Step 2 - Render Settings in Unreal Engine

  • When rendering you should use the Movie Render Que to get better quality renders (Enable this in plugins)

  • Add your sequence to the movie render que. Click 'Unsaved Config' Under Settings to set up the properties

  • Firstly, delete jpeg sequence, click the green setting button and add, '.exr sequence', 'Anti-aliasing' & 'Color Output'

  • For reduced file size you can use the compression method 'DWAA' in exr sequence settings

  • Set Anti-aliasing temporal sample count to 16, tick 'Override Anti Aliasing', tick Render Warm Up Frames

  • Open Color Output Tab, tick 'is Enabled', Load config file you created 'OCIO_Config_01'

  • Set the Source Color Space to 'Utility - Linear - sRGB', set the Destination Color Space to 'ACES - ACEScg'

  • In the Output Tab, file name format, before the name add the prefix 'ACEScg_' so that when editing you know the colour space clearly. Remember to also set your path to where you want the frames to render to

  • Finally click the 'Load/Save Preset' button and save this config as a preset in your project so if the render fails or you want to change cameras you won't have to reconfigure this.
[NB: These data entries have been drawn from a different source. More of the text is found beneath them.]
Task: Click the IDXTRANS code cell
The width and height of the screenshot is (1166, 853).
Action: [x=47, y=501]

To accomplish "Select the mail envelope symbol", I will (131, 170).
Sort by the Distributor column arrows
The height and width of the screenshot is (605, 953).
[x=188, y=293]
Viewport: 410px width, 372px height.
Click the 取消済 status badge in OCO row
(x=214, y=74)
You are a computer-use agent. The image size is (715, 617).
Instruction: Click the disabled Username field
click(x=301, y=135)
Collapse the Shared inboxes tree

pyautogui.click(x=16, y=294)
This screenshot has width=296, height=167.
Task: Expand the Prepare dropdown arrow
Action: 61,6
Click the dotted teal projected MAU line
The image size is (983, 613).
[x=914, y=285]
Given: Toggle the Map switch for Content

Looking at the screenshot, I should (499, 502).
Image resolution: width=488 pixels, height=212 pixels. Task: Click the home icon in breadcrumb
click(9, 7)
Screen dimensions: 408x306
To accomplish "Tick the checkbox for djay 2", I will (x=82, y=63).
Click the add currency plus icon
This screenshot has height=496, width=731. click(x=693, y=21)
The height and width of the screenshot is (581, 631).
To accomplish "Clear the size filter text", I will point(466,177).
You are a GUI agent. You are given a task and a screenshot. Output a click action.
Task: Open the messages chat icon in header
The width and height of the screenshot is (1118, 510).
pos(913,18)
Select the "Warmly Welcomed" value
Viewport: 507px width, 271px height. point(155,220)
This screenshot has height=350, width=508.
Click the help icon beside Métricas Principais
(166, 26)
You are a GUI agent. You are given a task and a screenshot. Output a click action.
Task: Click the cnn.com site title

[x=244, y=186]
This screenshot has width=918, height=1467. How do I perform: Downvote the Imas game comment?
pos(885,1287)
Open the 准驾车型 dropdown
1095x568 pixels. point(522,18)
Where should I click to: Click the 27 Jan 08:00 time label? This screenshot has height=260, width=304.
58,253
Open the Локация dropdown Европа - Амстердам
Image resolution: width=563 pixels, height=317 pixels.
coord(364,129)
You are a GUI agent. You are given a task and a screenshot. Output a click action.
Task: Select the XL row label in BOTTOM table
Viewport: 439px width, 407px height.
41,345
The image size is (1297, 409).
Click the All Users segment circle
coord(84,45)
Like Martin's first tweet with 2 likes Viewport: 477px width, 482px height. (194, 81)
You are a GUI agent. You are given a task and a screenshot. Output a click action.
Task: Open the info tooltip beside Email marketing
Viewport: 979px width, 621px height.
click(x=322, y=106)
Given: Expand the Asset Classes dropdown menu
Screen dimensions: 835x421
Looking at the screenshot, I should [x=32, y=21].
  • Once you press Render Local, all your frames should be produced into your Local folder selected earlier

Step 3 - Davinci Resolve Settings

  • First thing to do before you import anything is to setup the project settings as this cannot be changed later. Under 'Master Settings' set your resolution, timeline frame rate and playback frame rate (30 for my project), video format and bit-depth (10-bit)

  • Under the 'Color Management' tab set: Color Science: ACEScct ACES Version: ACES 1.2 ACES Output Transform: Rec.709


  • This is all thats required. Though I would suggest that you click the three dots in the top right of the window and 'Set current settings as default preset'. Just remember to change your FPS per project

  1. Now we just need to import our frame sequence. The easiest way I've found is to go to the media tab and just drop the actual windows folder into the large section under 'Media Storage'. You should now see the frames as an individual frame sequence.

  • It is important that you right click this sequence and click 'clip attributes' and set the correct Video Frame Rate here too!

  • Right click your clip, go to 'ACES Input Transform'>Color Space Conversion>ACEScg - CSC


  • Now go to the edit tab and just drop this frame sequence into the timeline and it will create a timeline for you. Now you are ready to edit!!